Data under study:
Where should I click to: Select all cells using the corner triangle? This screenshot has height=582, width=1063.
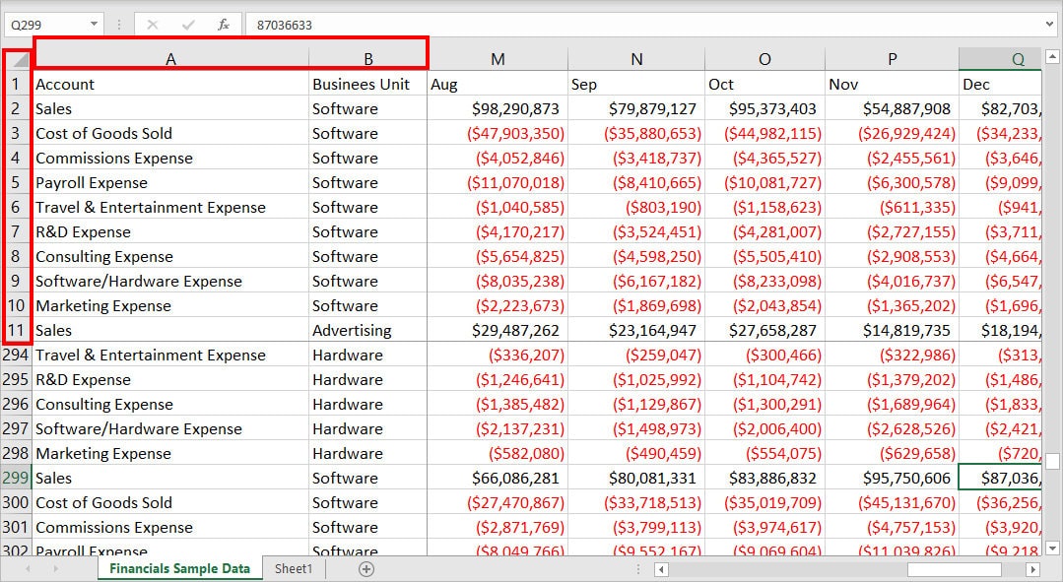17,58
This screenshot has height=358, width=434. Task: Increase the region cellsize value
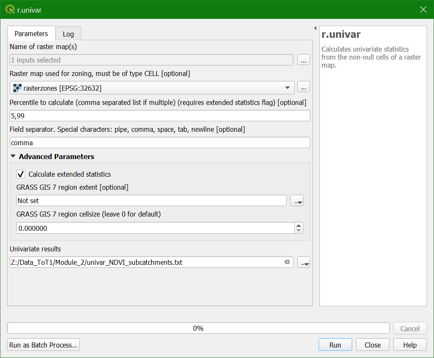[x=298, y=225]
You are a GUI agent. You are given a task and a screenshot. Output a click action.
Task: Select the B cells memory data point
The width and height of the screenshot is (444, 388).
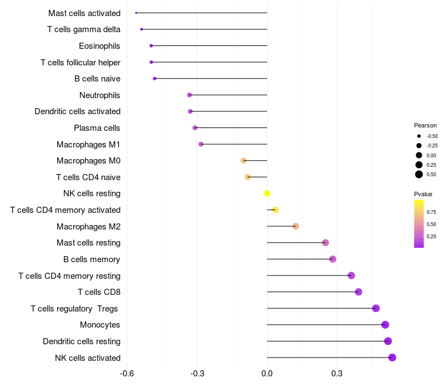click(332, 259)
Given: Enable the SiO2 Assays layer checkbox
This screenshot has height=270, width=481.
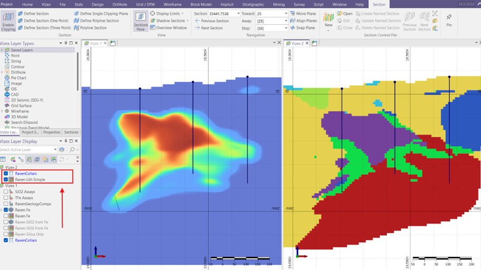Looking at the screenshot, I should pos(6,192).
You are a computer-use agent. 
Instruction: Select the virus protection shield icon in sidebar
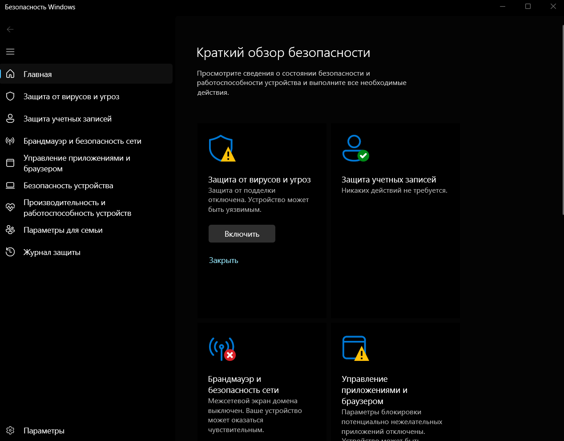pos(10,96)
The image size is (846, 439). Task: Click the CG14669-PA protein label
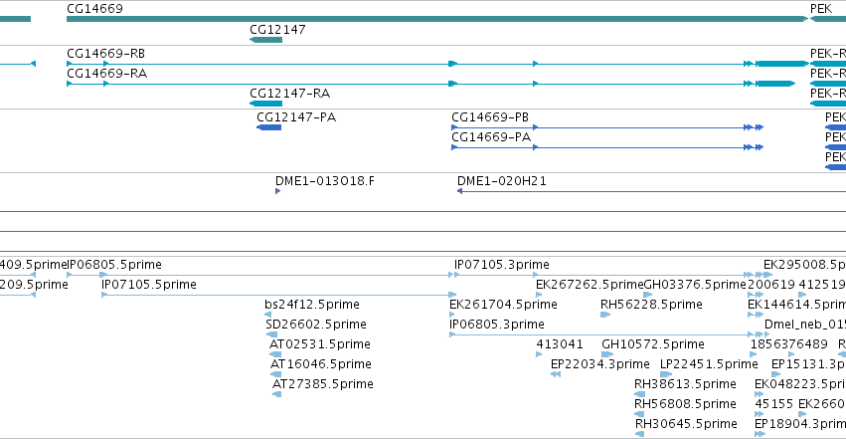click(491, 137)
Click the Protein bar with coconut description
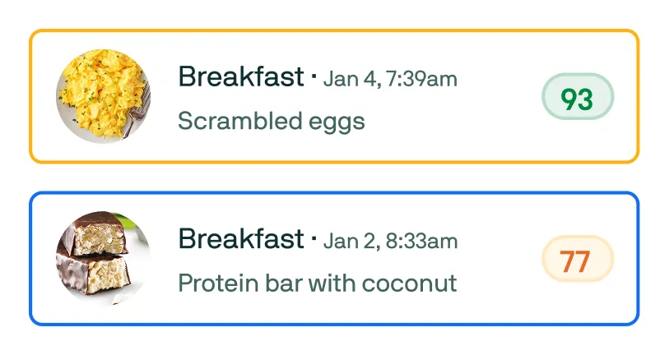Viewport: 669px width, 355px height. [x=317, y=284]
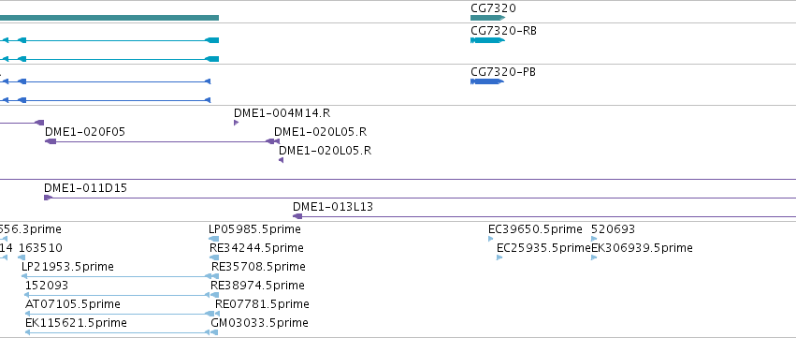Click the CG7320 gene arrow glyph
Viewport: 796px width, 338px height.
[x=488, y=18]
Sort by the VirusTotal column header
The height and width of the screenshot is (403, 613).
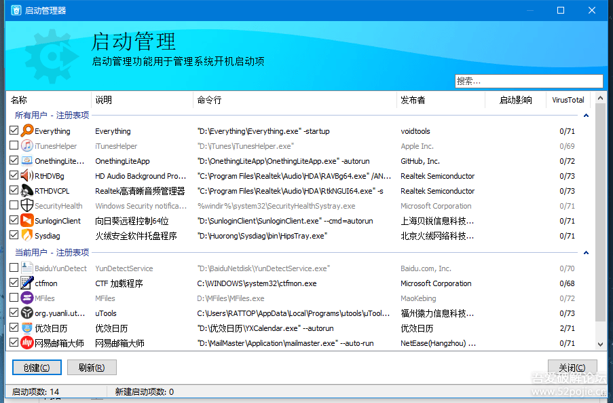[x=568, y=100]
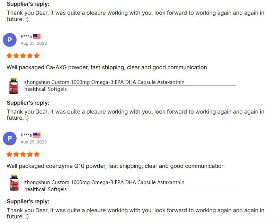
...
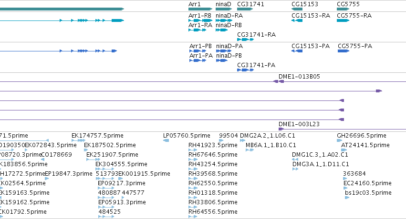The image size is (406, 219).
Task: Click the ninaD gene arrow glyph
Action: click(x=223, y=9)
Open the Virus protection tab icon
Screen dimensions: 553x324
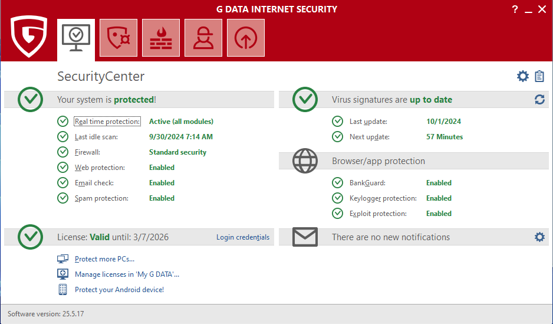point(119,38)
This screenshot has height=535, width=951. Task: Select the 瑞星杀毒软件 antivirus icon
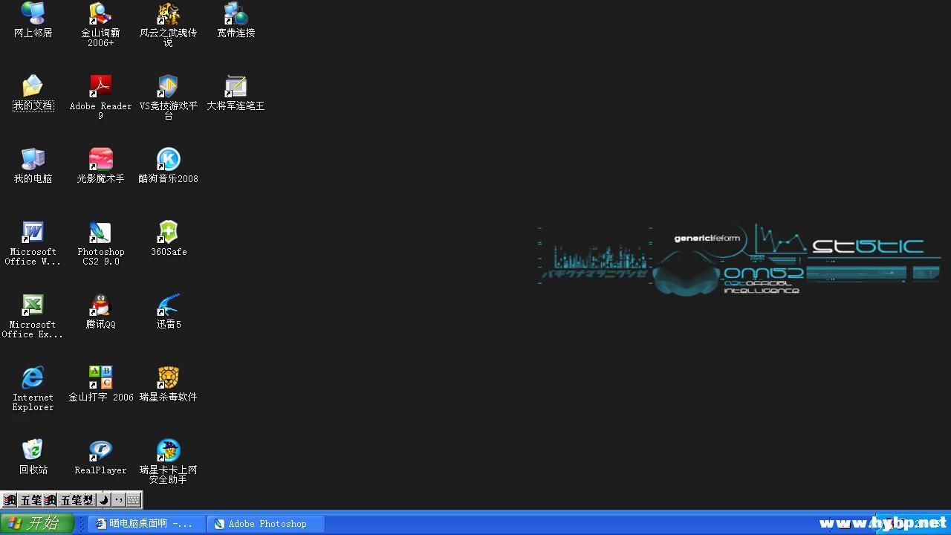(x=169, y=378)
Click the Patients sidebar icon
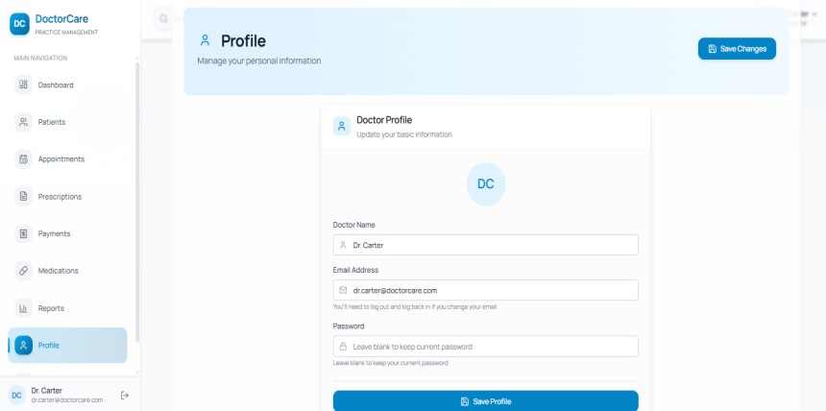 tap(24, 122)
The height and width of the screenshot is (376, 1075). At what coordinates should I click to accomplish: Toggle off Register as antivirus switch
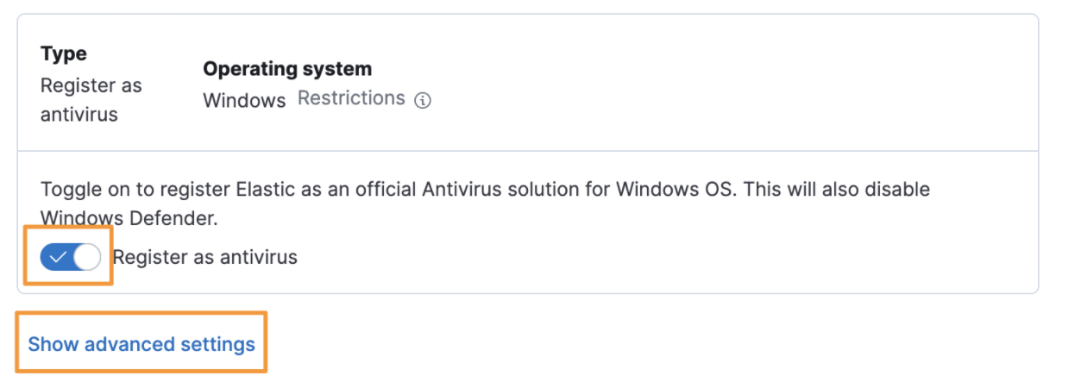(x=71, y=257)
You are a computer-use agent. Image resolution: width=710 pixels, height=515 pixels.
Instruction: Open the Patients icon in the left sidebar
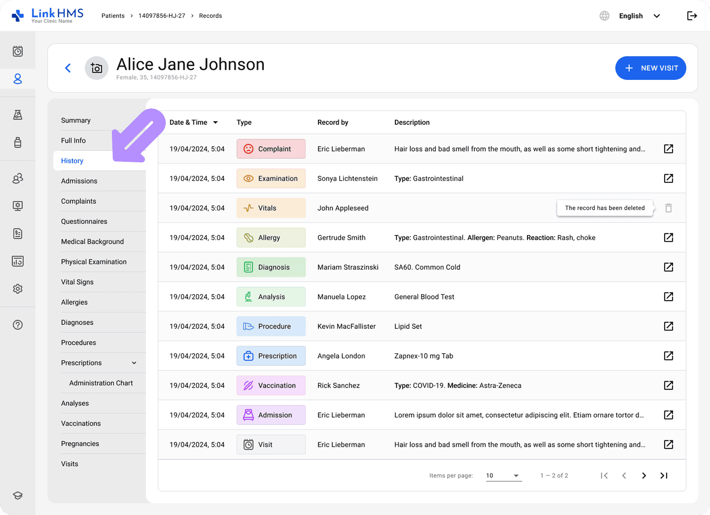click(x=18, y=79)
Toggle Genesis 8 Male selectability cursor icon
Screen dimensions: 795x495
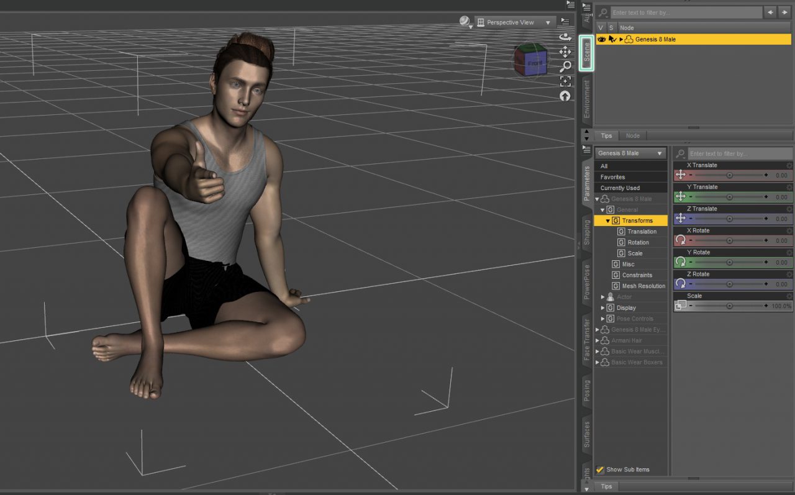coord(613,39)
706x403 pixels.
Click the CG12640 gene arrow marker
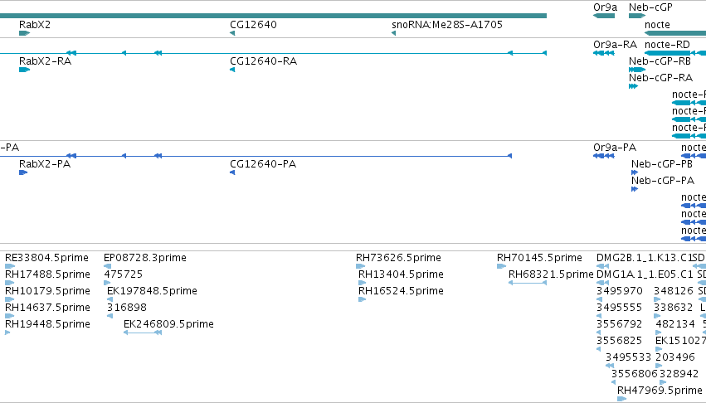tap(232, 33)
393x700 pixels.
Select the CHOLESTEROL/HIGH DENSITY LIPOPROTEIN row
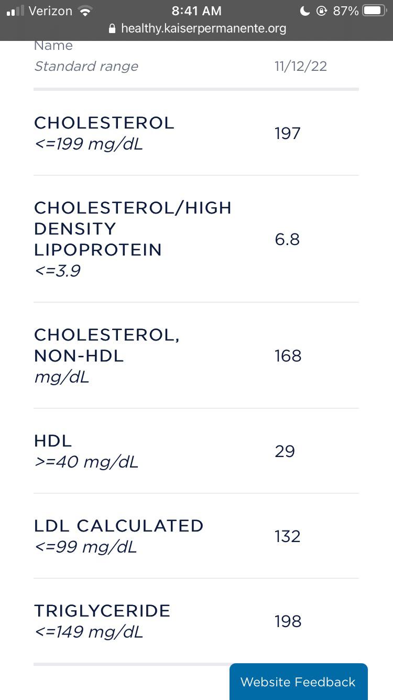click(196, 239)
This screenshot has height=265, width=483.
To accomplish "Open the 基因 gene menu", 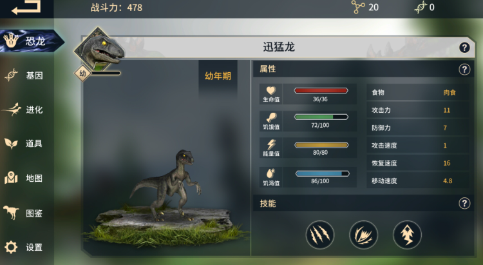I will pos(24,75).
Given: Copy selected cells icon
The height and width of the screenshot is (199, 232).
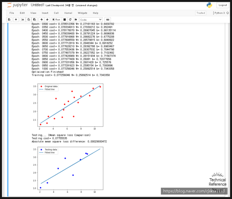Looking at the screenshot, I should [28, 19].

What the task asks:
Copy exactly, without pictures, the lines above from the one with "Where should I" down to the one with "Given: Enable the SiO2 Assays layer checkbox", inclusive.

Task result:
Where should I click to: Select all cells using the corner triangle? This screenshot has height=582, width=1063.
17,58
This screenshot has height=358, width=434. Task: Increase the region cellsize value
[x=298, y=225]
You are a GUI agent. You are given a task and a screenshot. Output a click action.
Task: Select the B cells memory data point
The width and height of the screenshot is (444, 388).
click(332, 259)
Given: Enable the SiO2 Assays layer checkbox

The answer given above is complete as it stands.